# What am I cleaning off my poultry?



## Vonnie Dee (Dec 4, 2009)

As I was cleaning my cornish hens for Thanksgiving I began to wonder. What is this yellow stuff I'm getting off of this bird? Does anybody know?


----------



## TeachingTulip (Dec 4, 2009)

Vonnie Dee said:


> As I was cleaning my cornish hens for Thanksgiving I began to wonder. What is this yellow stuff I'm getting off of this bird? Does anybody know?



Fat?


----------



## nicnap (Dec 4, 2009)

I would say fat, probably.
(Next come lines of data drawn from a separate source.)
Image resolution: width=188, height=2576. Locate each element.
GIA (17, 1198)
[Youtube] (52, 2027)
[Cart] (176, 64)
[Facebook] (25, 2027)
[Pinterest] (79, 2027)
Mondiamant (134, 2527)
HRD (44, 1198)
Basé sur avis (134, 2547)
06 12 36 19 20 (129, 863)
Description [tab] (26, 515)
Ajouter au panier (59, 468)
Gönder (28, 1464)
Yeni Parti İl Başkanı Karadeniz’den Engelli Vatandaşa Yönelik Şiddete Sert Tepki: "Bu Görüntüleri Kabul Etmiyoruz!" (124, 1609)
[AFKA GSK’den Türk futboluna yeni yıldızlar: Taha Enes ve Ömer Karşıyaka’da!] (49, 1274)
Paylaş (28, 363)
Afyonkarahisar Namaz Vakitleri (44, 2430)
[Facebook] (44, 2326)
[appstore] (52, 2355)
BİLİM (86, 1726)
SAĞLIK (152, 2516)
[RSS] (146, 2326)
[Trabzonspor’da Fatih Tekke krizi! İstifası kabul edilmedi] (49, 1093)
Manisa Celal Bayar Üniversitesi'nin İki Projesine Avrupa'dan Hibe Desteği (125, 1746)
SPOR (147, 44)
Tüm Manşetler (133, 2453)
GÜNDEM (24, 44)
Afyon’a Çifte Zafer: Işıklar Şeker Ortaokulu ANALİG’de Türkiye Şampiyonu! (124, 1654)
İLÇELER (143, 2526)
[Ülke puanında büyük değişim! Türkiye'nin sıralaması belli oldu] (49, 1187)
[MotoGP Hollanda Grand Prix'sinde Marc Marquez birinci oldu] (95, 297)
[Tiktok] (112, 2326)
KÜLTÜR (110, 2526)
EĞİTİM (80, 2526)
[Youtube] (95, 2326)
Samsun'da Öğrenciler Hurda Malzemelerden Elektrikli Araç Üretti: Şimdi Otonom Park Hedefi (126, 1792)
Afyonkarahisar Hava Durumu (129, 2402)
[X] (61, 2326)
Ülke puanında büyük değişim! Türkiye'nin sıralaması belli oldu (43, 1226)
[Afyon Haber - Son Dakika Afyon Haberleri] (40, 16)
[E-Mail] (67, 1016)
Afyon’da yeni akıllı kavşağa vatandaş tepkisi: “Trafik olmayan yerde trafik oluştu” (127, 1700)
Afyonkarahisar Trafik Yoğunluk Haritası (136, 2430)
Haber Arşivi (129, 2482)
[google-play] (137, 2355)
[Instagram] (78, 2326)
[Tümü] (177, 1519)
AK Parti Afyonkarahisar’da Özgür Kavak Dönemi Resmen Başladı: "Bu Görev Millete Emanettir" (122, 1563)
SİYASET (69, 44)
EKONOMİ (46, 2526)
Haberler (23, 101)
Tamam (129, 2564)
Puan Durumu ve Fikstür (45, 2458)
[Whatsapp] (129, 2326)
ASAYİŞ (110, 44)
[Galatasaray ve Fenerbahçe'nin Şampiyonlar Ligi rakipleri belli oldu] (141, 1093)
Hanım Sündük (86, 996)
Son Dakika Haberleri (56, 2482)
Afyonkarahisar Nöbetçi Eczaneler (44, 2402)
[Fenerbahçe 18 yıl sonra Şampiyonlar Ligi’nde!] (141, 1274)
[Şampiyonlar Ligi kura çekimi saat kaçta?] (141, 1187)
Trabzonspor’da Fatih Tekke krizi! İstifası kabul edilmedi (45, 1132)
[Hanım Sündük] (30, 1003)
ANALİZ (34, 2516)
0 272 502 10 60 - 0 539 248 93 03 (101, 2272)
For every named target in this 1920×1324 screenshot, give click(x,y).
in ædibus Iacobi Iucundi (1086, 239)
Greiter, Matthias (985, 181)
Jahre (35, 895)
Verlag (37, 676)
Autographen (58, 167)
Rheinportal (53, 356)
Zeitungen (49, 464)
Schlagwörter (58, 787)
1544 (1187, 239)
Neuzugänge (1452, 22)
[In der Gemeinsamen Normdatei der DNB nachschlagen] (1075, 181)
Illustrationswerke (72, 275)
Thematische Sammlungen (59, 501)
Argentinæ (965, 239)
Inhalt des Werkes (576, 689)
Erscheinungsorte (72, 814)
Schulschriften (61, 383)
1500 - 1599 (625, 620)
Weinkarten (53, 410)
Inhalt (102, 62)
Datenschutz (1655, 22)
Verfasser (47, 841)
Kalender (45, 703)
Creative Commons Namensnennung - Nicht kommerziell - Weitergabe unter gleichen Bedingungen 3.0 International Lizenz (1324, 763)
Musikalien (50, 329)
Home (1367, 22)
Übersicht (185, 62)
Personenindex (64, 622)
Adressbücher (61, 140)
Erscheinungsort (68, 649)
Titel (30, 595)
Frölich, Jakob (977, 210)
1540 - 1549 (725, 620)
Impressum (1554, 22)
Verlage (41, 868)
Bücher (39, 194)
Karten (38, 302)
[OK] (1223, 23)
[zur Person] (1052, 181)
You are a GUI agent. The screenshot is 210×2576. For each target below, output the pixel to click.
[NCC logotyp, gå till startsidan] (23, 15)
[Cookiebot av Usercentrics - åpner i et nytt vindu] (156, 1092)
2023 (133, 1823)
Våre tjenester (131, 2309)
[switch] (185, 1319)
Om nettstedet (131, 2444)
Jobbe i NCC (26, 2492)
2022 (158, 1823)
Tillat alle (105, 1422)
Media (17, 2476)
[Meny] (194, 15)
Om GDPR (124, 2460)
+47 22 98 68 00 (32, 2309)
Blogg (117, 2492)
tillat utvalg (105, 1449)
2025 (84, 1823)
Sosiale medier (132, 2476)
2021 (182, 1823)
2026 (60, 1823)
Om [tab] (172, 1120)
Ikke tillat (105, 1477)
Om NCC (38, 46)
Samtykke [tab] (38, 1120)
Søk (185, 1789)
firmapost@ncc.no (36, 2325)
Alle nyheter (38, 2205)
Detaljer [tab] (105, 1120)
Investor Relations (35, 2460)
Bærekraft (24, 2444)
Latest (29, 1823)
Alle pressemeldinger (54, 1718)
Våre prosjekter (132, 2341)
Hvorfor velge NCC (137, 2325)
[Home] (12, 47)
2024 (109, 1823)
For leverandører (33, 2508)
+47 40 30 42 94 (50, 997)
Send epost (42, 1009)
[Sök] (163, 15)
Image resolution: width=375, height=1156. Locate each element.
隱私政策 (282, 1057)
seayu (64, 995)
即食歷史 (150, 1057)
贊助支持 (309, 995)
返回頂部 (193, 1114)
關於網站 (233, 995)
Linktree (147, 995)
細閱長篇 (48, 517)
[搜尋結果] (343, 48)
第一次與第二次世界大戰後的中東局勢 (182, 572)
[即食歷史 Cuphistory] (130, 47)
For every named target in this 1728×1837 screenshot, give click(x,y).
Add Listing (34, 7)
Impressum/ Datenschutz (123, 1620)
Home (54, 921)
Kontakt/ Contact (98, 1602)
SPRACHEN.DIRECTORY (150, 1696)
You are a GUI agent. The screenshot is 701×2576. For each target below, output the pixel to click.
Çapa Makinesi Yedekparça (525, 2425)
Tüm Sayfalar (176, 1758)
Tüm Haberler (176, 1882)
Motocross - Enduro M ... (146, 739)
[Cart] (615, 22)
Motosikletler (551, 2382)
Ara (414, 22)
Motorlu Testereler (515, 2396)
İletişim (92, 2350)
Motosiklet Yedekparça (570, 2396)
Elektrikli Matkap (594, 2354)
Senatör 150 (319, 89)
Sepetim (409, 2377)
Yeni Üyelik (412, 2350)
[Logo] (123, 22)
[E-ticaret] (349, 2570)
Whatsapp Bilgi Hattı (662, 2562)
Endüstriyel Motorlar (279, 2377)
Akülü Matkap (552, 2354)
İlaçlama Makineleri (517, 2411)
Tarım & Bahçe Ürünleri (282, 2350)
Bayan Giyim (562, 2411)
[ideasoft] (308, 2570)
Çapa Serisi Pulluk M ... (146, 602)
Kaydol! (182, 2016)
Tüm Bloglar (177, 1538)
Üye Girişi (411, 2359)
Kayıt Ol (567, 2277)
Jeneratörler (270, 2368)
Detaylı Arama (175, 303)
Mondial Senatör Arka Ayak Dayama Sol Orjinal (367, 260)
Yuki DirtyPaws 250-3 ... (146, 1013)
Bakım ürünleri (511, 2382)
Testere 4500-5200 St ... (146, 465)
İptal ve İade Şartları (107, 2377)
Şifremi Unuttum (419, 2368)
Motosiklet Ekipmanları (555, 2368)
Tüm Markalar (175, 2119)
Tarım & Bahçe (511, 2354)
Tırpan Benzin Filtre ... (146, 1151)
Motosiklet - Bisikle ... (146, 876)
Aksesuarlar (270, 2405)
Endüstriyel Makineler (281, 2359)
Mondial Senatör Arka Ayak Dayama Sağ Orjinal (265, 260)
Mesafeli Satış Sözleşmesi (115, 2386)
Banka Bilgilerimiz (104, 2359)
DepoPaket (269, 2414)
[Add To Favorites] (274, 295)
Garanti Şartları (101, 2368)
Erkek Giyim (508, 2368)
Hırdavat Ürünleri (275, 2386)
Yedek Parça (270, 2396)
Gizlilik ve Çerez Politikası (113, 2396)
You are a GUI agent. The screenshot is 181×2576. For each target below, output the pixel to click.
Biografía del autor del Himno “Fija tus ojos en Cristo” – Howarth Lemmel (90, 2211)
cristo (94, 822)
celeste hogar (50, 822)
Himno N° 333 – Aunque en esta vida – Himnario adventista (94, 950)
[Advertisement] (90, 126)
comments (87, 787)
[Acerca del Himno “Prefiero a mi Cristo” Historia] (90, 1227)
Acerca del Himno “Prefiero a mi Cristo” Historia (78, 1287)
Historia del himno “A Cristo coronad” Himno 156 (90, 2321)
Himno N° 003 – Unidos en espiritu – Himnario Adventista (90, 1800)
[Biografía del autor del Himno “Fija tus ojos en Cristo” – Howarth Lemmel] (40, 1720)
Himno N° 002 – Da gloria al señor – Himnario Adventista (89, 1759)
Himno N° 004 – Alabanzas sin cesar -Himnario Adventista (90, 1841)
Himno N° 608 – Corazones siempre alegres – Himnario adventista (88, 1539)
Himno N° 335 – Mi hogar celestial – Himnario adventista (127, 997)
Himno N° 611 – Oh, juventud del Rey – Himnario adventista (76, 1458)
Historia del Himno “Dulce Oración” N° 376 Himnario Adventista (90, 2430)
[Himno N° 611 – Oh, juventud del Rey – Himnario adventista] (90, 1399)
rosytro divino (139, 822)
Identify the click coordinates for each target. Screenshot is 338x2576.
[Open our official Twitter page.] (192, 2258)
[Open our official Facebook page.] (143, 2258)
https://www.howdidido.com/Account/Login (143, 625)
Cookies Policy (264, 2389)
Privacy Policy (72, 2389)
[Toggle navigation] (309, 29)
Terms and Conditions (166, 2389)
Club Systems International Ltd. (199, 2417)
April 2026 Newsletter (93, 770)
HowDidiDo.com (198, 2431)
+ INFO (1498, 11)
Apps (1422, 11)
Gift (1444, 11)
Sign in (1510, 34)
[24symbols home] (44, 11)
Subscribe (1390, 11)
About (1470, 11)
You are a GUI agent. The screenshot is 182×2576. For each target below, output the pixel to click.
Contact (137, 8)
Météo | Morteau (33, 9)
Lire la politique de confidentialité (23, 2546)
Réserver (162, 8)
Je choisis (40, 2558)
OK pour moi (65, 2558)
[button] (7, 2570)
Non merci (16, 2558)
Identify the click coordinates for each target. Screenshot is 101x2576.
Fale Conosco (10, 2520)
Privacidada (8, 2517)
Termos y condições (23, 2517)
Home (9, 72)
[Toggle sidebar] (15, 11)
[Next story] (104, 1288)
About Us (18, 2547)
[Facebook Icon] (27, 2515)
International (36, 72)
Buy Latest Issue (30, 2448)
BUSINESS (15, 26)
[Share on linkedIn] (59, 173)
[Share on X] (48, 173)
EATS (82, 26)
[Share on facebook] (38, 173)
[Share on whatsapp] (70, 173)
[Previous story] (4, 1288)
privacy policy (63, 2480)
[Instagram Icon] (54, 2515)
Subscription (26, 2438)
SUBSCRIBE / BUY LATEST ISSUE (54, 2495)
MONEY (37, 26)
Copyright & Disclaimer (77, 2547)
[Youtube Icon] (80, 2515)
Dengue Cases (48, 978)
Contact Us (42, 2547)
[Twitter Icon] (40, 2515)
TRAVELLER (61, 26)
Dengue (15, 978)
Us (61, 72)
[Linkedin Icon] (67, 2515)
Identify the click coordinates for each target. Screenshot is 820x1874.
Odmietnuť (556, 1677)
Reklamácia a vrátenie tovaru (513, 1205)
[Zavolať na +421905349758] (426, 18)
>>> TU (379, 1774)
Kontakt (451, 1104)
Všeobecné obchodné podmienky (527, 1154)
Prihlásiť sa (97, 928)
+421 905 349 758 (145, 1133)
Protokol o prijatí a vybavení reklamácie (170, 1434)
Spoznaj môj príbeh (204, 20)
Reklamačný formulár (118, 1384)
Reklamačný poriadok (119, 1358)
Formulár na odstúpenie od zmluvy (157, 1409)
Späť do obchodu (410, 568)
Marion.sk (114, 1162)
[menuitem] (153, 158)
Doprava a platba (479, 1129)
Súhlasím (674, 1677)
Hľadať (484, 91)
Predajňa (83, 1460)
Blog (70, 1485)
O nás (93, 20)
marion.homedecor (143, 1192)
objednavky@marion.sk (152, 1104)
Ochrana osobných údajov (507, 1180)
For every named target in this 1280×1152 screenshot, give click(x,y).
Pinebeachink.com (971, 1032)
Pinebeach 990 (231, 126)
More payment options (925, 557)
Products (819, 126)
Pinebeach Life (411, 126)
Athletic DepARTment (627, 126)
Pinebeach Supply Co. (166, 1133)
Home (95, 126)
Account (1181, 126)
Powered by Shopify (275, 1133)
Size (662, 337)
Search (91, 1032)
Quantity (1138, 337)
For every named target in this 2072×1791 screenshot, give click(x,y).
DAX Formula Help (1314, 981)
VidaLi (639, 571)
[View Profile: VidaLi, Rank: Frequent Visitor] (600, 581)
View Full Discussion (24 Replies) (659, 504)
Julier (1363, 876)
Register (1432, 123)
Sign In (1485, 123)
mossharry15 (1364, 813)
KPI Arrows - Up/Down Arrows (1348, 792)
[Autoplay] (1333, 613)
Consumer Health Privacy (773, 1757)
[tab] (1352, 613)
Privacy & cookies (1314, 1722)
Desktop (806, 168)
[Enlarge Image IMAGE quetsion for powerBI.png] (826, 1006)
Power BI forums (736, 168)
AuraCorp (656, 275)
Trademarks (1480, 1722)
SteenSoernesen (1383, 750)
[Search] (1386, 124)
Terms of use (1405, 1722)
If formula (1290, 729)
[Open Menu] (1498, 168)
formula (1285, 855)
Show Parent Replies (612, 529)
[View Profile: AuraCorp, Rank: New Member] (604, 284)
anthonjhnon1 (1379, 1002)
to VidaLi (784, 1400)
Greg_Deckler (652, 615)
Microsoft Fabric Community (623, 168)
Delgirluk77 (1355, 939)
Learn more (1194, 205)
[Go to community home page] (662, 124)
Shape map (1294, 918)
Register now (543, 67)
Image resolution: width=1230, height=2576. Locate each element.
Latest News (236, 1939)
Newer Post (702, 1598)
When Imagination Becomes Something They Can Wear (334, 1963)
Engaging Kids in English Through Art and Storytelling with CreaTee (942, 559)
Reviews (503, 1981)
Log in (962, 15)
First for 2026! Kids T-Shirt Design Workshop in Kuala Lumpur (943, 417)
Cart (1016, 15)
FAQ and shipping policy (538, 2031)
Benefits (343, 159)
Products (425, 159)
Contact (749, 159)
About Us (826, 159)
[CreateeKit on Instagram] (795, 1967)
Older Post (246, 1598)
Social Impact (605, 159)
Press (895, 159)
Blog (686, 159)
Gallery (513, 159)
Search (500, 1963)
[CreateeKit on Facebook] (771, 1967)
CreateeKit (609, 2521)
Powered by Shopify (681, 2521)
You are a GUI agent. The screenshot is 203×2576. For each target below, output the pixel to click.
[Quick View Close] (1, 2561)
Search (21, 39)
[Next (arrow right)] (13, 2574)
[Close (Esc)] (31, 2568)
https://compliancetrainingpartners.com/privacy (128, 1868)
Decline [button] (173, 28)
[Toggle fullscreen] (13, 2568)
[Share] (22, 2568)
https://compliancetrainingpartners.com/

Is it attached, and sort of squishy?


----------



## Mushroom (Dec 4, 2009)

Vonnie, it's best not to know....


----------



## Edward (Dec 4, 2009)

> What am I cleaning off my poultry?



I saw that and thought 'feathers?'



> yellow stuff



sounds like fat


----------



## reformed trucker (Dec 4, 2009)

Brad said:


> Vonnie, it's best not to know....




 I was going to say "chicken funk"...


----------



## SolaScriptura (Dec 4, 2009)

Fat.


----------



## toddpedlar (Dec 4, 2009)

reformed trucker said:


> Brad said:
> 
> 
> > Vonnie, it's best not to know....
> ...



As in... How Funky is your Chicken? (uff da, that dates me!)


----------



## Vonnie Dee (Dec 5, 2009)

How LOOOOOSE is your goose?! No. This wasn't fat. This was attached to the skin. Of course I did have some fat to deal with, though.


----------